Wednesday, April 22, 2020 | 4:00 PM EDT - 5:15 PM EDT
Zoom webinar | Graham Allison
In its fight against the coronavirus, should the United States consider China an enemy or a partner? “Viruses carry no passports, have no ideology, and respect no borders,” write Dr. Graham Allison and Mr. Christopher Li of Harvard University in a March essay in The National Interest, but our response to the pandemic will affect domestic and global economic growth, confidence in governments, and national standing around the world. Despite great differences between the United States and China, there are potential areas of collaboration in the battle against the coronavirus including in data collection and sharing, diagnostics and public health measures, and biomedical research.
On April 22, 2020, the National Committee hosted a virtual program with Graham Allison where he discussed prospects for cooperation in the fight against the coronavirus.
Here are the five key takeaways from his presentation:
- The coronavirus pandemic illuminates key features of issues and opportunities in the U.S.-China relationship. The crisis shows that cooperation, while difficult to achieve during fierce competition, is crucial for combatting existential threats like COVID-19 and climate change.
- A Thucydidean rivalry, which entails a rising power replacing a ruling power from positions of power and generally ends in military conflict, is the defining feature of U.S.-China relations and international relations more broadly.
- The coronavirus crisis is a mutual threat that neither China nor the United States can solve unilaterally. Even if China is successful in reducing in-country transmissions of COVID-19, more waves of the virus could appear from international travel and economic activity.
- During the Song Dynasty, two warring states signed a treaty that allowed intense competition in some fields and cooperation in others, establishing what is known as a “rivalry-partnership.” This could serve as a model for the U.S.-China relationship today, although Chinese authorities tend not to appreciate comparisons to the Song.
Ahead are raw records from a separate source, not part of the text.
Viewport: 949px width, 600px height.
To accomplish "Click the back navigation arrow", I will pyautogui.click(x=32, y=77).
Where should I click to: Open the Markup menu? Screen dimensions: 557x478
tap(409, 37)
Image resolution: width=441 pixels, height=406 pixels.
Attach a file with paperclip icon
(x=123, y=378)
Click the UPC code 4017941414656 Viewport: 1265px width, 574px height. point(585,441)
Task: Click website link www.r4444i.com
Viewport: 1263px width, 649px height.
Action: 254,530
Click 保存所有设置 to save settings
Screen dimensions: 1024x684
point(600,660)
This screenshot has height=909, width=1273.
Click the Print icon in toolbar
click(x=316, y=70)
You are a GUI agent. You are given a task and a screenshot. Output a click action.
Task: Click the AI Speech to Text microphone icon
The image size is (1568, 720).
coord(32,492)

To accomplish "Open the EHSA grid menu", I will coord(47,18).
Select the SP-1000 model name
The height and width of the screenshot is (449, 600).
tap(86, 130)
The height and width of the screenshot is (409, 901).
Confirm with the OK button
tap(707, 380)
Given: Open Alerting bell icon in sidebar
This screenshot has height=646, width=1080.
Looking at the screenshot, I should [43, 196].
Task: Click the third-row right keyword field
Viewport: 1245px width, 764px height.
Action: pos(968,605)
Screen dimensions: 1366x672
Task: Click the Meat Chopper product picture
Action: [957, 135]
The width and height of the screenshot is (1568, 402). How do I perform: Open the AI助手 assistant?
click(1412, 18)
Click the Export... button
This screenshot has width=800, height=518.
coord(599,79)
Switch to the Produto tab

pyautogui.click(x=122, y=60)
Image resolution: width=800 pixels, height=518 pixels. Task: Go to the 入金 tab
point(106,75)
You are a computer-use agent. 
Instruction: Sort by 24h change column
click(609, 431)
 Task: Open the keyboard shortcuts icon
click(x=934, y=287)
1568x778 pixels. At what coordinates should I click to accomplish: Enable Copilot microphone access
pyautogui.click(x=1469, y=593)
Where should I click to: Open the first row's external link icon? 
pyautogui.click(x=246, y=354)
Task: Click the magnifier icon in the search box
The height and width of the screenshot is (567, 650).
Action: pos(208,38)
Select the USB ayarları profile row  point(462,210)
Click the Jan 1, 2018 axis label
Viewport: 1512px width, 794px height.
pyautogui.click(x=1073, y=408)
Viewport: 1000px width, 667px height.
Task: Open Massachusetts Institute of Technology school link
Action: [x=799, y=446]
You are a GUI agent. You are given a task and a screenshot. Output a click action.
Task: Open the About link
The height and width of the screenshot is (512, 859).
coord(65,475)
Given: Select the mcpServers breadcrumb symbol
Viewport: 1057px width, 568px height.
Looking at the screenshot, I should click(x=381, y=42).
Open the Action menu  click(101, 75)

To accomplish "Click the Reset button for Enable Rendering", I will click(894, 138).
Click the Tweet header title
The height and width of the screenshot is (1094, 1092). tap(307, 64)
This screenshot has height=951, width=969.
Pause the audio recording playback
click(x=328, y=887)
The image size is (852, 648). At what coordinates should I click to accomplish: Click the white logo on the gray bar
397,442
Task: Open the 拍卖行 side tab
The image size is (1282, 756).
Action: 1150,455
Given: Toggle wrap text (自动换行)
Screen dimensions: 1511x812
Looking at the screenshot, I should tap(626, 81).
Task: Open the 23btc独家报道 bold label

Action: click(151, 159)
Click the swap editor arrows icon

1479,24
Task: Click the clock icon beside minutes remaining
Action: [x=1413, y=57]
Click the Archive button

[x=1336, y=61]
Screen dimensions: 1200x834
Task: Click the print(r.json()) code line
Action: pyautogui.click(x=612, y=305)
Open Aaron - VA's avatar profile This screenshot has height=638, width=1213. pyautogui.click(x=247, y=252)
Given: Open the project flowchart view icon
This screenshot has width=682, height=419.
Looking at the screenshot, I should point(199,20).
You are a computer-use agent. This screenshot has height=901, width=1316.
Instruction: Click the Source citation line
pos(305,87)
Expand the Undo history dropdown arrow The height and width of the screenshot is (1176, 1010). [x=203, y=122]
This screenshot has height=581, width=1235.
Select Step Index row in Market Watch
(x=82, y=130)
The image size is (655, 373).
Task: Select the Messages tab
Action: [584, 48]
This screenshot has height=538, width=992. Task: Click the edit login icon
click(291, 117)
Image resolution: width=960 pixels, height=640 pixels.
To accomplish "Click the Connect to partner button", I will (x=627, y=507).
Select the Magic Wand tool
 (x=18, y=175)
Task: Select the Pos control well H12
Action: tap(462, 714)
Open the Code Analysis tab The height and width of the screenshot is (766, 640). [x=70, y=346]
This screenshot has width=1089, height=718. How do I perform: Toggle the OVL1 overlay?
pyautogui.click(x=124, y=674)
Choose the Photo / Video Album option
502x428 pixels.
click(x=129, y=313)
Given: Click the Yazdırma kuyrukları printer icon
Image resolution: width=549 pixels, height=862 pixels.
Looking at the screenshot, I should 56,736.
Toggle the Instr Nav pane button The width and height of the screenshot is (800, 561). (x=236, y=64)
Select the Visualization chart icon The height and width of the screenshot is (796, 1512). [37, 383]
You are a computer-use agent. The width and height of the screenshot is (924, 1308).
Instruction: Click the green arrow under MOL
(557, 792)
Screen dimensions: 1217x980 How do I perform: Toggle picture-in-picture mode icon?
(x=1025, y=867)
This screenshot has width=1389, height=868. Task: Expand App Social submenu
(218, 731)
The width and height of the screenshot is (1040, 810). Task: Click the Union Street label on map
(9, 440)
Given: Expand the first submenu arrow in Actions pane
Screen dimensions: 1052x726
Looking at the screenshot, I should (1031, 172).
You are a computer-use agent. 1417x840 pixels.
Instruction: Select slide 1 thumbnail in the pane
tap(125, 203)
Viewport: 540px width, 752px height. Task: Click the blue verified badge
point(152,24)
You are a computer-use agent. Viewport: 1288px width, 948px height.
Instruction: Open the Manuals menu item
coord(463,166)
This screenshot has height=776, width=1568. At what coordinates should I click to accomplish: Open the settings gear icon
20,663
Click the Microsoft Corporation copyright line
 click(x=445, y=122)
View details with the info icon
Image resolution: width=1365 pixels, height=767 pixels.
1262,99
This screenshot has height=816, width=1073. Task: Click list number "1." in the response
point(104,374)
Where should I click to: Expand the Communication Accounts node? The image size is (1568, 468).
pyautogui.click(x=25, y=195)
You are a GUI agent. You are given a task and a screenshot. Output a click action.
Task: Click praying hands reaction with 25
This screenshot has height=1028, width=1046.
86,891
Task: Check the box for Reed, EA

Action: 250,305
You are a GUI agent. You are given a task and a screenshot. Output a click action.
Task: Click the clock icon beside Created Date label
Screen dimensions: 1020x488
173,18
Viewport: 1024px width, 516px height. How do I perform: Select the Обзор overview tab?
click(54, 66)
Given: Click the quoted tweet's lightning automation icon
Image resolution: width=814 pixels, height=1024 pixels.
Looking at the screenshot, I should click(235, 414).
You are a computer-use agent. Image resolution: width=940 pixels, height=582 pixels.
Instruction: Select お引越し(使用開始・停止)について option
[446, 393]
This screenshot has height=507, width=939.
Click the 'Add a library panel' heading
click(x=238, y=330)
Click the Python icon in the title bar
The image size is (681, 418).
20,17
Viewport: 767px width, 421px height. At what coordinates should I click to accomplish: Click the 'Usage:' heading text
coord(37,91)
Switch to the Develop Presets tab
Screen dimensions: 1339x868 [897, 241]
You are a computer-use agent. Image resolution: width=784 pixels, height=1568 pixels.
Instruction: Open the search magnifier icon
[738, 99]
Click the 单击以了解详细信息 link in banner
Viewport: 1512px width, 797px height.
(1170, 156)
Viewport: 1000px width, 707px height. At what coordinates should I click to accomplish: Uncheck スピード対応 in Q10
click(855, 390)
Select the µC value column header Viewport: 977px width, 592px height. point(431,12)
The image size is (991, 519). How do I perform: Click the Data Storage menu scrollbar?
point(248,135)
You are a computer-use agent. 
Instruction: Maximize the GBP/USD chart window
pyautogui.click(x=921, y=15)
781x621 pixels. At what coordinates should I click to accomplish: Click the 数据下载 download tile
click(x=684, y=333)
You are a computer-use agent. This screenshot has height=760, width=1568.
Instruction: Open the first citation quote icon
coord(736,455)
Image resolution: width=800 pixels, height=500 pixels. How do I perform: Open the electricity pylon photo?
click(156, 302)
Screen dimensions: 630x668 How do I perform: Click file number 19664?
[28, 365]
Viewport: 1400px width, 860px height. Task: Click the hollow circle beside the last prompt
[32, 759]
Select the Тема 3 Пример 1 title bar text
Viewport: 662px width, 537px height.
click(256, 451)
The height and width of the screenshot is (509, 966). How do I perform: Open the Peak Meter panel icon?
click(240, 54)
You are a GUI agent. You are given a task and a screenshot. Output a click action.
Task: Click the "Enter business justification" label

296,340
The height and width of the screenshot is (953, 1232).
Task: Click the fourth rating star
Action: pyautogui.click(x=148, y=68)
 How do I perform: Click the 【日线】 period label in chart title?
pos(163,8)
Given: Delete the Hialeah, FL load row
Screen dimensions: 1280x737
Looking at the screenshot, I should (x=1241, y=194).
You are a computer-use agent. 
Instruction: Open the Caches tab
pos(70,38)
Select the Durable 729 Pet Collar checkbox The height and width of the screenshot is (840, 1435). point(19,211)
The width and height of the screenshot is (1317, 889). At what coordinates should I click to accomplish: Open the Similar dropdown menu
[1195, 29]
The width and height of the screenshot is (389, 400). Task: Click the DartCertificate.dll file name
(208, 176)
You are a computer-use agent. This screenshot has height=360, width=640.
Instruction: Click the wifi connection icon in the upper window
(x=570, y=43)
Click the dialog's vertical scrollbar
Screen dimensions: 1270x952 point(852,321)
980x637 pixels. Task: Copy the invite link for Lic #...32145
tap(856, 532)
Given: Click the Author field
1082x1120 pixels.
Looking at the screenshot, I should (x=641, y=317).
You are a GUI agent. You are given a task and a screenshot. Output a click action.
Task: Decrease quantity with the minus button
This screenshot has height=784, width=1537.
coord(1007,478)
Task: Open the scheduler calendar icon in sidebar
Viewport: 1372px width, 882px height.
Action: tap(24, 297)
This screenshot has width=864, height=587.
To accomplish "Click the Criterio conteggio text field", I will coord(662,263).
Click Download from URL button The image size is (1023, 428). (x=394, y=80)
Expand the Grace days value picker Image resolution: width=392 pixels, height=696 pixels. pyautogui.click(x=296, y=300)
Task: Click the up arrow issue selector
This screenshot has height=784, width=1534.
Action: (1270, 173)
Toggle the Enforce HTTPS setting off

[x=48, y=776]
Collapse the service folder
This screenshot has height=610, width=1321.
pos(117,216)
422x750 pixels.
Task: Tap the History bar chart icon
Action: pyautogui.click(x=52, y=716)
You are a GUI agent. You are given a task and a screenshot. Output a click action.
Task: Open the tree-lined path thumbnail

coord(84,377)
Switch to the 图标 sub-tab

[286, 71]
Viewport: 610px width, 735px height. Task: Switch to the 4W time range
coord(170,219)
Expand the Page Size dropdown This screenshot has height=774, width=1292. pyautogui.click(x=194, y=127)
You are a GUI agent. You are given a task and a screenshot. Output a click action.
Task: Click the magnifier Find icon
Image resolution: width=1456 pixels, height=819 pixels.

- The performance of the United States and China in handling the coronavirus crisis will significantly impact the way in which Americans, Chinese, and other international observers view the two countries and their systems of government.
For more information on the potential economic, social, and political impacts of the coronavirus outbreak, and its long-term implications for U.S.-China relations, please visit our Coronavirus Impact Series.
Speaker name
Graham Allison is the Douglas Dillon Professor of Government at Harvard University where he has taught for five decades. Dr. Allison is a leading analyst of national security with special interests in nuclear weapons, Russia, China, and decision-making. Professor Allison was the founding dean of Harvard’s John F. Kennedy School of Government, and until 2017, director of its Belfer Center for Science and International Affairs. As assistant secretary of defense in the first Clinton administration, Dr. Allison received the Defense Department’s highest civilian award, the Defense Medal for Distinguished Public Service, for “reshaping relations with Russia, Ukraine, Belarus, and Kazakhstan to reduce the former Soviet nuclear arsenal.”
Dr. Allison’s latest book, Destined for War: Can America and China Escape Thucydides’s Trap? (2017), is a national and international bestseller. His 2013 book, Lee Kuan Yew: The Grand Master’s Insights on China, the United States and the World, has been a bestseller in the United States and abroad. Nuclear Terrorism: The Ultimate Preventable Catastrophe, now in its third printing, was selected by the New York Times as one of the “100 most notable books of 2004.” Dr. Allison’s first book, Essence of Decision: Explaining the Cuban Missile Crisis (1971), ranks among the all-time bestsellers with more than 500,000 copies in print.
Dr. Allison was the organizer of the Commission on America’s National Interests (1996 and 2000), a founding member of the Trilateral Commission, a director of the Council on Foreign Relations, and has been a member of public committees and commissions, among them the Baker-Cutler DOE Task Force on Nonproliferation Programs with Russia, the IAEA’s Commission of Eminent Persons, and the Commission on Prevention of Weapons of Mass Destruction, Proliferation, and Terrorism. He is also a member of the National Committee on U.S.-China Relations.
Born and raised in Charlotte, North Carolina, Dr. Allison received bachelor’s degrees in history from Harvard and in philosophy, politics, and economics from Oxford; a master’s degree in the same from Oxford; and a doctorate in political science from Harvard.